Was There A Golden Age of Arthurian Fantasy?
Recently, I posted on ‘The Matter Of Britain” — the Medieval term for Arthurian cycle — and its influence on Fantasy fiction in two posts, one looking at adult Fantasy, the other at works for Junior and YA readers.
In the first post, I reflected on “the swathe of Arthurian-based works for adult readers that dominated 1970s and 1980s Fantasy literature—with the theme continuing to maintain traction through into the 1990s.”
The Junior/YA fiction had a slightly wider sweep, with The Sword in the Stone published in 1938, but there was still a solid swathe of publications from the early 1960s through to the 1990s.
I believe it was a golden era for Arthurian stories, with so many published in such relatively close proximity — but when I look back a little further, to the nineteenth century, I realised that “The Matter of Britain” also enjoyed another heydey then.
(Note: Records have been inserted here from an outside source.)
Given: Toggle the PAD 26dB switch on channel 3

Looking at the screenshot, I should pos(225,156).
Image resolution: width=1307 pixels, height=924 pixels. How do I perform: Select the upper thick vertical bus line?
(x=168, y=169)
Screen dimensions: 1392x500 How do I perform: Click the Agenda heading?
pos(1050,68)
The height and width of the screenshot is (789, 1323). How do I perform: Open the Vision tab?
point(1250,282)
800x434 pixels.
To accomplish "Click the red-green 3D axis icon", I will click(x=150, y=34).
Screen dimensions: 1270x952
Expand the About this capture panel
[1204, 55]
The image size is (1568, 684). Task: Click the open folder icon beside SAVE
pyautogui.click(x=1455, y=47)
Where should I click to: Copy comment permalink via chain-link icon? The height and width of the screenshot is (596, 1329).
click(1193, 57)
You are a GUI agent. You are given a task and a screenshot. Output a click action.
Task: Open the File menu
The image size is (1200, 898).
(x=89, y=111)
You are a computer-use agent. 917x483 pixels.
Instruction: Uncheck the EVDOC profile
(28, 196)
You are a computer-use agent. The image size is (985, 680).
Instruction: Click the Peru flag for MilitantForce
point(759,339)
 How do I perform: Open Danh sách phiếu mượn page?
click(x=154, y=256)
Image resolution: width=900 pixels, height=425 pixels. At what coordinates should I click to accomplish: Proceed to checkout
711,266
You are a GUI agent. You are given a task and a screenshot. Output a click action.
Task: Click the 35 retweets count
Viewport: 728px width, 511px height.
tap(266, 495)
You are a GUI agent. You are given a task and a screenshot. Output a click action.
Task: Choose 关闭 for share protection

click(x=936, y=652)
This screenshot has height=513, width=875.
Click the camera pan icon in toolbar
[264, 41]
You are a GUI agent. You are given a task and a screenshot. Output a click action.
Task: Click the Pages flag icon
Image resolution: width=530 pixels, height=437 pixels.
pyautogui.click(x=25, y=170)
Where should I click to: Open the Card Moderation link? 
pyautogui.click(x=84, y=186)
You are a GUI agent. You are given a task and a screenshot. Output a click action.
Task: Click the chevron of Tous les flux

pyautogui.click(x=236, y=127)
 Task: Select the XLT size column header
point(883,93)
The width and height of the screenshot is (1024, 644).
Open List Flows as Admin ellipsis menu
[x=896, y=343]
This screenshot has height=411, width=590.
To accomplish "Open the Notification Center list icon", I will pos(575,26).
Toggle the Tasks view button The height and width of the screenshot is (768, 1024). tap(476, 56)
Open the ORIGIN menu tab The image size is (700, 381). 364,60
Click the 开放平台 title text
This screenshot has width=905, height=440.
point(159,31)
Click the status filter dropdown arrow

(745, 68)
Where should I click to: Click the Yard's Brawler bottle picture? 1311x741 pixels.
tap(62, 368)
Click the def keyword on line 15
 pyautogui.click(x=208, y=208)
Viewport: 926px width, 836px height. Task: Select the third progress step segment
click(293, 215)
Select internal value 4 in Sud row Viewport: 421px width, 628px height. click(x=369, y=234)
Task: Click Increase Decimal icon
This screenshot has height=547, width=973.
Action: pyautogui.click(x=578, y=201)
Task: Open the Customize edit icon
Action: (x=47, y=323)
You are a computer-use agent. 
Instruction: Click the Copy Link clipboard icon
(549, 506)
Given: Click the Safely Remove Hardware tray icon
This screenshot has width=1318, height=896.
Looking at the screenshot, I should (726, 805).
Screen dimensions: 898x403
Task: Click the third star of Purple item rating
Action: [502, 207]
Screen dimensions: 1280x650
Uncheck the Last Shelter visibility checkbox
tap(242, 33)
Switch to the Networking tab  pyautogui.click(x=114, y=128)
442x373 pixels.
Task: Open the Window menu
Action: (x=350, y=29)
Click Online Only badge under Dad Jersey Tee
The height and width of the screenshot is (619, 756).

Mark Twain, for example, published A Connecticut Yankee in King Arthur’s Court in 1889, while Tennyson was writing his famous and popular Idylls of the King between 1859 and 1885. William Morris also wrote a poem titled Sir Galahad, a Christmas Mystery, in 1858.
So although the Arthurian stories are always with us, from time to time they appear to go through periods of greater-than-usual public popularity. So I would love to see a study that looked at whether there are any detectable trends in common between the two eras …
The one thing that seems certain, however, is that we will keep telling and retelling the Arthurian legends — and that they will enjoy periods of intense popularity again.